Records from a pointing dataset
────

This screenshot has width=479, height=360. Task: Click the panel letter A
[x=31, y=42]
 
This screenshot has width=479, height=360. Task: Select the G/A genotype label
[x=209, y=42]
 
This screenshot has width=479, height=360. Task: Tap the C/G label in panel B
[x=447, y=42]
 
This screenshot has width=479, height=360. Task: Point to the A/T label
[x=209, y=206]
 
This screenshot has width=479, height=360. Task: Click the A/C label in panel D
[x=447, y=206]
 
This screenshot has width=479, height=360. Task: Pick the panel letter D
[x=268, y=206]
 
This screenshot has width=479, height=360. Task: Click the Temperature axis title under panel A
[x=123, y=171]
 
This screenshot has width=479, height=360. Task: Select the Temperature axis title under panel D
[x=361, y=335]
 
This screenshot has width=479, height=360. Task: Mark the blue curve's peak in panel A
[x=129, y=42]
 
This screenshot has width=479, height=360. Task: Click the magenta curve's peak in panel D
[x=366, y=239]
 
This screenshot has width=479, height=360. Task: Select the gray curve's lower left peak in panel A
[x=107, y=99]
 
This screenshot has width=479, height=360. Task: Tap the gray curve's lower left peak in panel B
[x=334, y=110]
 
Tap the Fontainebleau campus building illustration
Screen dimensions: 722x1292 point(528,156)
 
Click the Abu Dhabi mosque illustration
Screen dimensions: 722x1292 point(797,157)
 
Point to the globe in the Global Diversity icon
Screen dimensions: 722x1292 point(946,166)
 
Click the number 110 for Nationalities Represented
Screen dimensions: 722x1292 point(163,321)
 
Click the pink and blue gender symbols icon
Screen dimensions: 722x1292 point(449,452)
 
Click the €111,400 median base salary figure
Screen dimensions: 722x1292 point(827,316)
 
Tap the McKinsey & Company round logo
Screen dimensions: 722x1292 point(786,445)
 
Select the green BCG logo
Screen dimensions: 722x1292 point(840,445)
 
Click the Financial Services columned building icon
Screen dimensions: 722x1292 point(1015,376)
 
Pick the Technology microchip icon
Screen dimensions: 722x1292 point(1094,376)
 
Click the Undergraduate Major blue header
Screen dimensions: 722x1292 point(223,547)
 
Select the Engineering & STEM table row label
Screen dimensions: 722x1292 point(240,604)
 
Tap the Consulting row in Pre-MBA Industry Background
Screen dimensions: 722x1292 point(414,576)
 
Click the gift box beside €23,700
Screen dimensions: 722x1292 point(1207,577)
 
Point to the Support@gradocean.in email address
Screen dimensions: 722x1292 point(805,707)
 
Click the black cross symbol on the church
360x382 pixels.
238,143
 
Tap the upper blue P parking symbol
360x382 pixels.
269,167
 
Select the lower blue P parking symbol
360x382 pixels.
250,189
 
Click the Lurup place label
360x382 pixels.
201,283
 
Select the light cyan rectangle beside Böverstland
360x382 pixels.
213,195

────

_WHAT IS EXPECTED_.
Rewrite all of the data above, changing each "Screen dimensions:" to "Screen size:" and leaving everything else as it is.

_RESULT OF THIS TASK_.
This screenshot has width=479, height=360. Task: Click the panel letter A
[x=31, y=42]
 
This screenshot has width=479, height=360. Task: Select the G/A genotype label
[x=209, y=42]
 
This screenshot has width=479, height=360. Task: Tap the C/G label in panel B
[x=447, y=42]
 
This screenshot has width=479, height=360. Task: Point to the A/T label
[x=209, y=206]
 
This screenshot has width=479, height=360. Task: Click the A/C label in panel D
[x=447, y=206]
 
This screenshot has width=479, height=360. Task: Pick the panel letter D
[x=268, y=206]
 
This screenshot has width=479, height=360. Task: Click the Temperature axis title under panel A
[x=123, y=171]
 
This screenshot has width=479, height=360. Task: Select the Temperature axis title under panel D
[x=361, y=335]
 
This screenshot has width=479, height=360. Task: Mark the blue curve's peak in panel A
[x=129, y=42]
 
This screenshot has width=479, height=360. Task: Click the magenta curve's peak in panel D
[x=366, y=239]
 
This screenshot has width=479, height=360. Task: Select the gray curve's lower left peak in panel A
[x=107, y=99]
 
This screenshot has width=479, height=360. Task: Tap the gray curve's lower left peak in panel B
[x=334, y=110]
 
Tap the Fontainebleau campus building illustration
Screen size: 722x1292 point(528,156)
 
Click the Abu Dhabi mosque illustration
Screen size: 722x1292 point(797,157)
 
Point to the globe in the Global Diversity icon
Screen size: 722x1292 point(946,166)
 
Click the number 110 for Nationalities Represented
Screen size: 722x1292 point(163,321)
 
Click the pink and blue gender symbols icon
Screen size: 722x1292 point(449,452)
 
Click the €111,400 median base salary figure
Screen size: 722x1292 point(827,316)
 
Tap the McKinsey & Company round logo
Screen size: 722x1292 point(786,445)
 
Select the green BCG logo
Screen size: 722x1292 point(840,445)
 
Click the Financial Services columned building icon
Screen size: 722x1292 point(1015,376)
 
Pick the Technology microchip icon
Screen size: 722x1292 point(1094,376)
 
Click the Undergraduate Major blue header
Screen size: 722x1292 point(223,547)
 
Select the Engineering & STEM table row label
Screen size: 722x1292 point(240,604)
 
Tap the Consulting row in Pre-MBA Industry Background
Screen size: 722x1292 point(414,576)
 
Click the gift box beside €23,700
Screen size: 722x1292 point(1207,577)
 
Point to the Support@gradocean.in email address
Screen size: 722x1292 point(805,707)
 
Click the black cross symbol on the church
360x382 pixels.
238,143
 
Tap the upper blue P parking symbol
360x382 pixels.
269,167
 
Select the lower blue P parking symbol
360x382 pixels.
250,189
 
Click the Lurup place label
360x382 pixels.
201,283
 
Select the light cyan rectangle beside Böverstland
360x382 pixels.
213,195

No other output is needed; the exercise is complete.